16 junho 2008

Durma, medo meu.


Já havia temperado meus sonhos com teus melhores sorrisos. Era um gosto bom. Mas a vontade derreteu-se na chuva. A vontade poderia ter sido amor. A chuva? Qualquer coisa que dançava em ritmo de saudades. Me fazia pensar nesse vento de toda hora, que chega sussurrando histórias e espalhando afeições. Aí depois, quando bem entende, leva tudo embora. Só não leva embora o medo. Esse medo que faz da coragem um eclipse.

Tudo ficou escuro do lado de cá. Me perco nesse deserto de nós dois. Escutam-se rumores de um final que ainda não quer se convencer. As imagens ficam desbotadas e eu deixo as palavras repetidas se perderem, soando tão ocas. Repito você. Não tem mais ninguém para preencher esse vão que minhas mãos faziam, como se através desse gesto desatasse todos os meus nós.

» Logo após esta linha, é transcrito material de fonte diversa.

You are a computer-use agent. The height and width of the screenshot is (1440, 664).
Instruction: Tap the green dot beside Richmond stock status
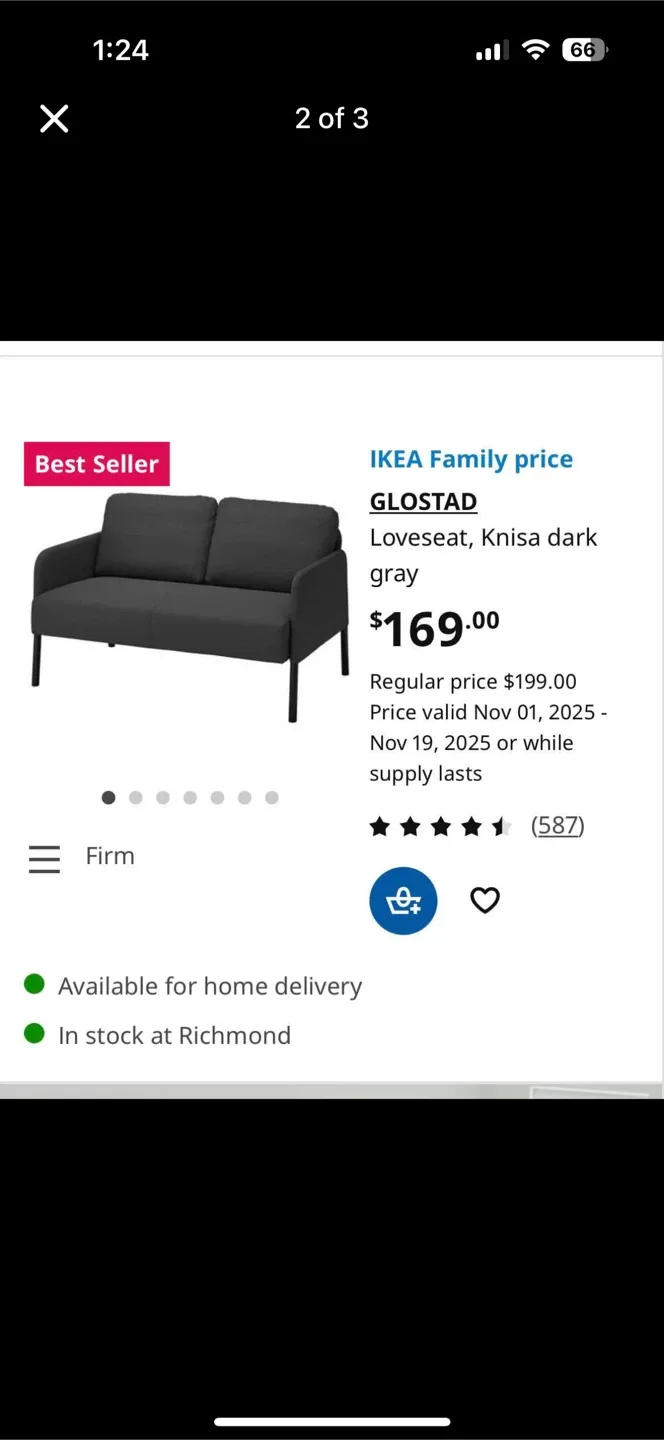coord(33,1033)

Me contaram que um mundo teu existe. E existe dentro, em mim. O medo chega a quase adormecer com essa noção. Meus sentidos se desmontam. Minha alma amanhece essa noite morena, teus olhares pousam em meus movimentos, e nem se sabe mais onde mora o vazio dos abraços. Me embalo ao teu som, entre esse cafuné delicado em meio aos meus cachos tão inconstantes quanto minhas palavras. Seus dedos parecem beijar meus cabelos, enquanto eu só sei pensar em enfeitar você. E o medo ali, observando através dos olhos meus.

Minha confusão descabida chega a achar que o medo não vence. Não estamos sós. Parece que assim, juntinhos, você cabendo em meu espaço e eu me encaixando no teu, dublaríamos paixões do nosso próprio filme. Fico pensando em te convidar a voar perdido comigo.

Enquanto isso, mantenho esse campo de idéias inefáveis, onde estrelas e vaga-lumes se confundem, ali, num cantinho escondido, que visito desacordada. Sabe? É como naquelas fábulas que ainda não escreveram. Não escreveram porque ainda não vivemos, e o livro é nosso.

Queria dizer chega para tanta suposição de céu. Deixar o medo eternizar seu sono. Já não tem graça enxergar o amor como uma miragem.